Huon d'Auvergne is an early modern romance-epic written in Franco-Italian, a hybrid literary language. The earliest manuscript of Huon d'Auvergne has recently been edited; selected segments appeared in print earlier. Far better known is the Tuscan prose version by Andrea da Barberino, dated to the early fifteenth century. One of the first, if not the first, work to incorporate Dante Alighieri's Divine Comedy with direct quotes from Inferno, the romance-epic's language has kept it from wide appreciation. The poetic form, language, and narrative content of the four extant witnesses demonstrate how a synoptic, or simultaneous, online edition of the multiple manuscripts can fulfill the need for reliable texts as well as research about the tradition and trajectory of its exemplars.

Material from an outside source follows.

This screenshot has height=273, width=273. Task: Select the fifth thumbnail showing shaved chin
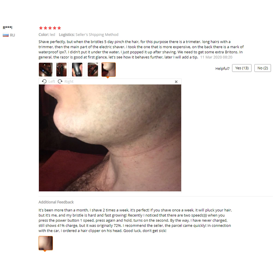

The online edition project continues in 2025.

== Manuscripts in the Franco-Italian tradition ==
The only surviving witnesses of the work are four manuscripts:

- manuscript P (Padova, Biblioteca del Seminario Vescovile cod. 32), the only version with a lengthy prologue
- manuscript Br (Bologna, Biblioteca dell’Archiginnasio B 3489), a short fragment of a few folios, known as the Barbieri fragment
- manuscript B (Berlin, Kupferstichkabinett 78 D 8 / codice Hamilton 337), dated 1341 in the colophon, that belonged to the library of the Gonzaga; this the only parchment manuscript (the others are paper)
- manuscript T (Torino, Biblioteca Nazionale Universitaria N.III.19), with a similar plot to B, dated in the colophon to 1441

The manuscript texts are not all the same; they hold different and independent versions; these are usually divided into three parts: prologue, epilogue and central part.

The prologue (present only in the P manuscript) and the epilogue (present in manuscripts B and T) are extensive, and narratively independent.

The central part appears in all of the four manuscripts, though with many differing details:

- the approximately 1200 lines that remain in Br (which contains only sections of the central portions, but that stops before the Hell episode) is related to P
- B and T on the other hand agree almost entirely, other than by a few lines with the exception of the Ynide episode, and a missing episode (the siege of Auvergne) confirms their relationship, though neither of the two manuscripts derives from the other

== Andrea da Barberino's prose ==
Andrea da Barberino also produced a prose "romanzo" called Storia di Ugone d'Alvernia in Tuscan prose (in five known manuscripts) where, during the narration of the infernal catabasis written in terzine, the prose functions as a gloss, appearing between poetic lines to clarify meanings details.

== Editions and translations ==
- Morgan, Leslie Zarker (ed.) and Shira Schwam-Baird, Huon d’Auvergne: An Edition and Translation of the Fourteenth-Century Chanson de geste in Berlin, Kupferstichkabinett MS 78 D 8, Cambridge, D.S. Brewer: 2025. ISBN 9781843847281.